* Instruções e requisitos *
Dê continuidade ao texto sobre estereótipos de gênero nas decisões da Justiça brasileira, começando logo após a última frase apresentada.

* Trecho fornecido *
Então, outro objetivo do projeto brasileiro é, por meio das experiências de reescrita, acelerar a incorporação das teorias feministas nos cursos de Direito do país, ao mesmo tempo em que demonstra como ela pode ser bastante importante para a análise de muitos casos ou conflitos jurídicos.

 

Por que, mesmo quando as mulheres são vítimas, muitas vezes elas são tratadas como rés pela Justiça brasileira?

 

Ao contrário do que prevalece no senso comum, a decisão judicial não está imune a vieses e estereótipos. Ainda que de modo irrefletido, juízes e juízas tomam como parâmetro para analisar um caso a sua própria visão de mundo ou os estereótipos que trazem consigo sobre outras pessoas ou grupos sociais.

 

Em uma sociedade tão sexista e racista como a nossa, os estereótipos sobre as mulheres, especialmente as afetadas por múltiplas formas de discriminação, quando reproduzidos nas decisões, acabam sendo prejudiciais na garantia de direitos. Até pouco tempo atrás, muitos estereótipos estavam presentes na legislação brasileira. Em um passado não tão distante, tínhamos leis que consideravam mulheres casadas como sujeitos relativamente incapazes e que atribuíam ao marido o dever de autorizar a profissão de sua companheira (situações previstas no Código Civil de 1916).

* Dados registrados *

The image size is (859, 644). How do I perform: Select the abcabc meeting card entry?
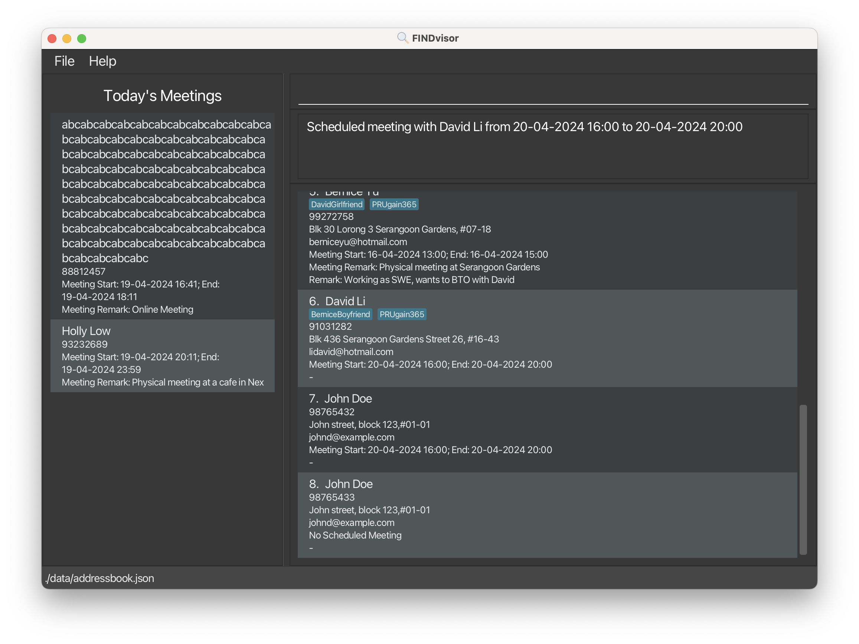point(162,216)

* Resultado da tarefa *
 

Estes são alguns exemplos de leis que refletiam o pensamento machista predominante à época. Após a Constituição Federal de 1988 ter reconhecido o direito à igualdade e à não discriminação, a legislação brasileira foi alterada para eliminar a presença desses tipos de diferenças baseadas em estereótipos sexistas. 

 

Fabiana Severi afirma que, em uma sociedade tão sexista e racista, os estereótipos sobre as mulheres, quando reproduzidos nas decisões judiciais, acabam sendo prejudiciais na garantia de direitos

 

Essa mudança tem sido colocada em prática?

 

No dia a dia dos tribunais, a eliminação de estereótipos não é tão simples. Ainda é comum que mulheres que enfrentam um processo acabem sendo revitimizadas, que saiam do lugar de vítima para o centro das acusações.

 

Muitas vezes, isto ocorre em função de vieses que guiam a atuação do magistrado, como se existissem condições para que aquela mulher seja digna da tutela requerida. Em casos de violência sexual, por exemplo, observa-se o estereótipo da “mulher honesta”: a construção de uma mulher recatada, que não sai sozinha com determinadas vestimentas e que não cria situações nas quais uma violência se mostraria “justificável”. Ou seja, ela acaba sendo responsabilizada indiretamente pelo injusto sofrido.

 

Poderia citar algum exemplo?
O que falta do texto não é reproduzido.